I looked anxiously around the restaurant. Who would explode first? Were they natural gluttons?
Were they so intent on getting their money's worth, having starved for days against the upcoming opportunity of a Scandinavian Seaways meal?
Were they people who were determined to become clinically obese? Had I stumbled across a Fat Cruise?
At one time, after calling for another glass of wine, I reflected sadly that I had campaigned so hard, all those years ago, to see the Smorgasbord buffet opened on the English Channel. I rather regretted it now, noting that greed is undoubtedly one of those seven deadly sins and that I would be judged guilty by association.
As what passes for dusk in those northern latitudes fell over the Crown of Scandinavia and her gluttonous passengers, still taking on more fuel with feverish determination, I took a turn around the deck, then went to bed.
But it is worth considering that aboard a modern ferry not a sugar cube is consumed without diligent operational analysis, and even the background music is carefully chosen to promote optimum consumption.
It is a science every bit as important as naval architecture.
This year's IMTA-Interferry Conference in Rotterdam is going to be almost entirely devoted to the designing of ships and terminals for passenger comfort, optimising the interior to make travel a pleasurable experience, designing for passenger flow and how onboard service can be improved by design.

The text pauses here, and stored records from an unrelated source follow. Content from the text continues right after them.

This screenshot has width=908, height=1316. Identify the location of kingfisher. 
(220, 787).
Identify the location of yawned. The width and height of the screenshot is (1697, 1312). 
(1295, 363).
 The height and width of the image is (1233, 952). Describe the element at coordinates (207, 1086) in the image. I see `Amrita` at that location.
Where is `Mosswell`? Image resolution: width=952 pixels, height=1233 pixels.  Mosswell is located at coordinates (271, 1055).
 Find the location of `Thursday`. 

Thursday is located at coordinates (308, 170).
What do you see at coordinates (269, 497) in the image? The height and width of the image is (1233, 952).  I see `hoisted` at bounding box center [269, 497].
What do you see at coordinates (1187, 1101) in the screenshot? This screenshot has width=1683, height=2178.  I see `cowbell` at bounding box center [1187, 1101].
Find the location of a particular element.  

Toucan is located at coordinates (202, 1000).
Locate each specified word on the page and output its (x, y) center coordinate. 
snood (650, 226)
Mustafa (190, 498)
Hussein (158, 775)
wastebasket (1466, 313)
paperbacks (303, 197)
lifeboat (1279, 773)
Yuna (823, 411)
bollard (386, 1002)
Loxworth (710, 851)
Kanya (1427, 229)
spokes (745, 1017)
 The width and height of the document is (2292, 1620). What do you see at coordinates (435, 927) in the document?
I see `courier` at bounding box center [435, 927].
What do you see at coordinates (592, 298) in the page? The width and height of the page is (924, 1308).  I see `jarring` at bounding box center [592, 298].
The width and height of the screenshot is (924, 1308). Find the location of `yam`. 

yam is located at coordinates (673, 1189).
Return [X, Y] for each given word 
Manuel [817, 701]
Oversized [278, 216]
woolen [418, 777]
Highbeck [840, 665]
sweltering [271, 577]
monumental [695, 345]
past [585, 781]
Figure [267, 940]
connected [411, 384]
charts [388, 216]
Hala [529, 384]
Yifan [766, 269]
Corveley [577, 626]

I guess they will try to determine how to make the odd extra dollar, too. No ferry person will wish to miss this event.
So, undoubtedly, there was some great brain which had anticipated the amazing appetites of the passengers the other night and ensured that their probable behaviour had been properly researched. "Another half-tonne of langoustines into the boiler, Cookie. We have the Copenhagen Greed Club travelling with us tonight."